RESEARCH ARTICLE
Osteogenic Predifferentiation of Human Bone Marrow-Derived Stem Cells by Short-Term Mechanical Stimulation
Doerte Matziolis*, 1, Jens Tuischer 1, Georg Matziolis 1, Grit Kasper 2, Georg Duda 2, Carsten Perka 1
Article Information
Identifiers and Pagination:
Year: 2011Volume: 5
First Page: 1
Last Page: 6
Publisher ID: TOORTHJ-5-1
DOI: 10.2174/1874325001105010001
Article History:
Received Date: 21/4/2010Revision Received Date: 8/7/2010
Acceptance Date: 19/7/2010
Electronic publication date: 7/1/2011
Collection year: 2011

open-access license: This is an open access article licensed under the terms of the Creative Commons Attribution Non-Commercial License (http://creativecommons.org/licenses/by-nc/3.0/) which permits unrestricted, non-commercial use, distribution and reproduction in any medium, provided the work is properly cited.
Abstract
It is commonly accepted that bone marrow-derived stem cells (BMSCs) have to be expanded in vitro, but a prolonged time in culture decreases their multilineage potential. Mechanical and biological stimuli have been used to improve their osteogenic potential. While long-term stimulation has been shown to improve osteogenic differentiation, it remains to be seen whether short-term stimulation is also sufficient.
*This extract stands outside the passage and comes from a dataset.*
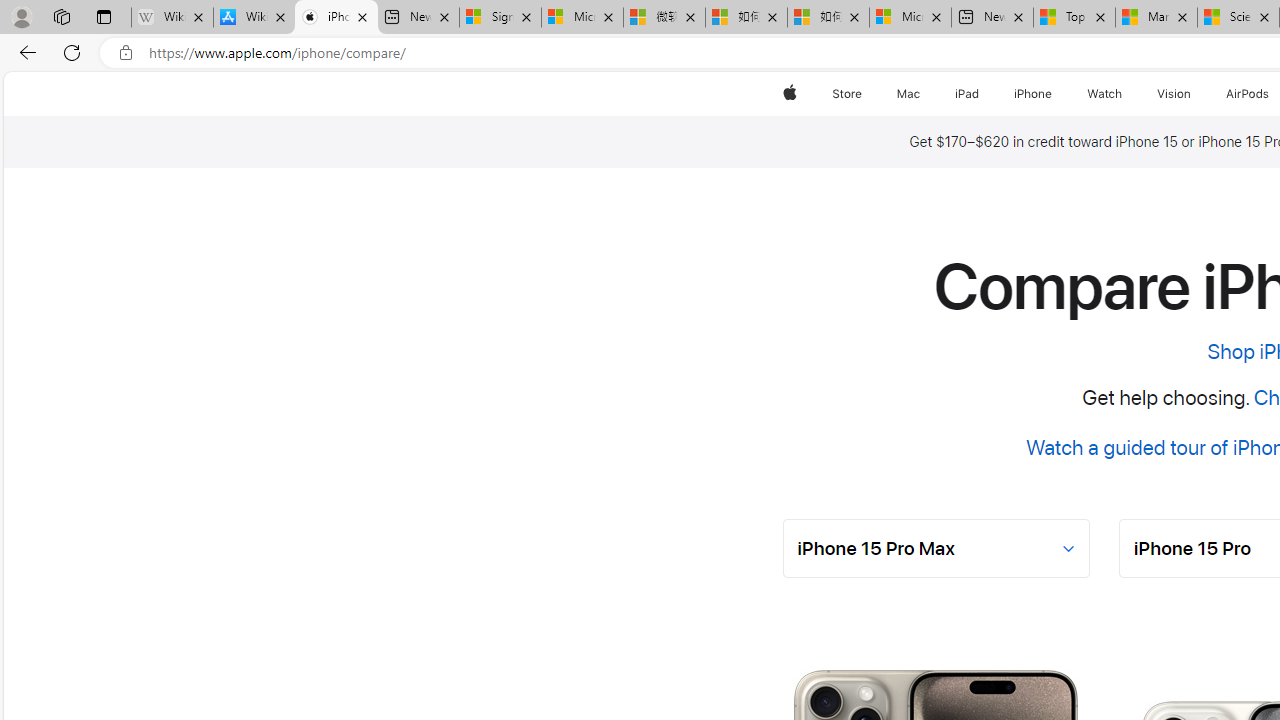 Image resolution: width=1280 pixels, height=720 pixels. Describe the element at coordinates (336, 17) in the screenshot. I see `'iPhone - Compare Models - Apple'` at that location.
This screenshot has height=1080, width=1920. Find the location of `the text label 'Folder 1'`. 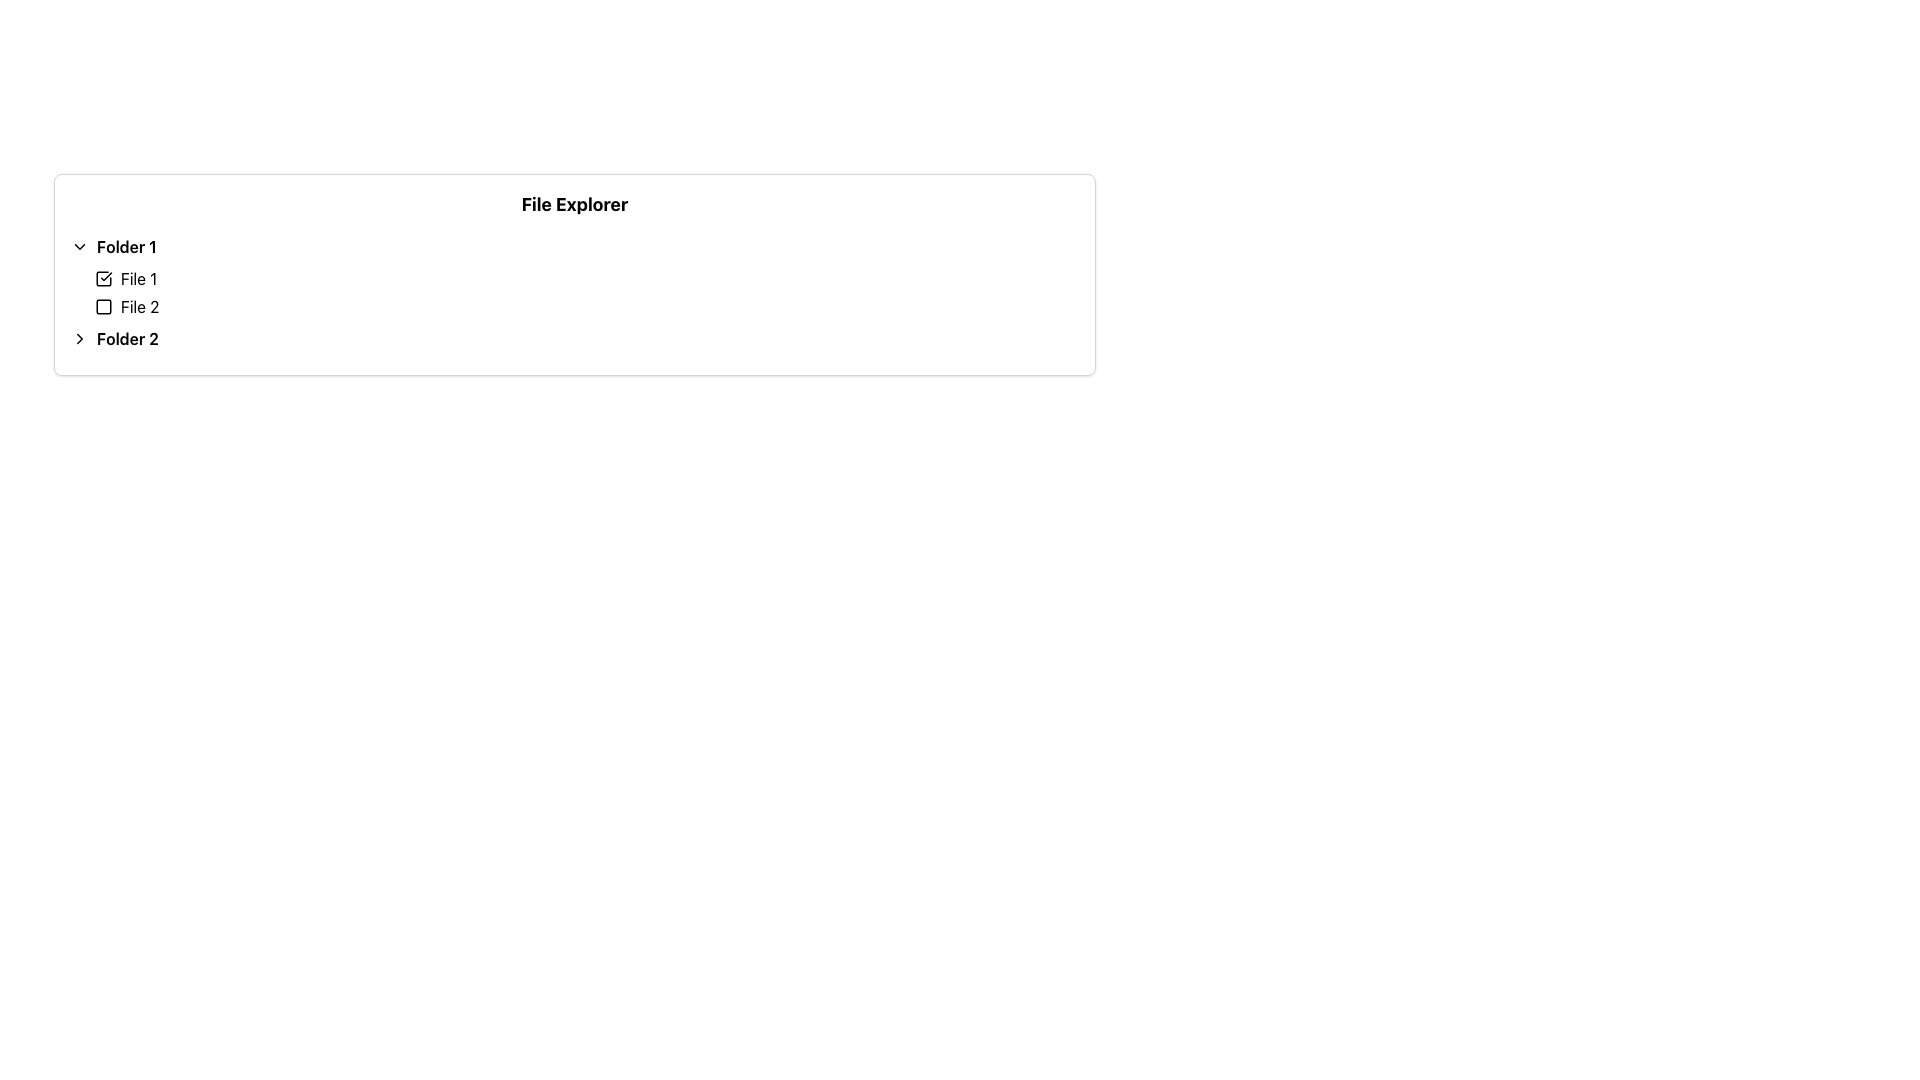

the text label 'Folder 1' is located at coordinates (125, 245).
We investigated the influence of 24 hours' cyclic loading (0.05Hz, 4kPa) on gene expression of human BMSCs in three-dimensional fibrin-DMEM constructs (n=7) in a compression bioreactor using DNA-array technology. Expression of the following genes showed a significant increase after mechanical stimulation: 2.6-fold osteopontin (OPN) and integrin-β1 (ITGB1), 2.2-fold transforming growth factor-β-receptor 1 (TGF-β-R1) and 2.4-fold SMAD5 expression, compared to controls without mechanical stimulation (p<0.05 each). Platelet-derived growth factor-α (PDGF-α ) and annexin-V were also significantly overexpressed, the mechanical stimulation resulting in a 1.8-fold and 1.6-fold expression (p<0.05).
Cells were identified as osteoblast precursors with a high proliferative capacity. Given the identical in-vitro environment for both groups, the increase in gene expression has been interpreted as a direct influence of cyclic mechanical stimulation on osteogenic differentiation. It may be postulated that short-term mechanical stimulation results in an improved osseous integration of tissue engineered grafts in bone defect healing.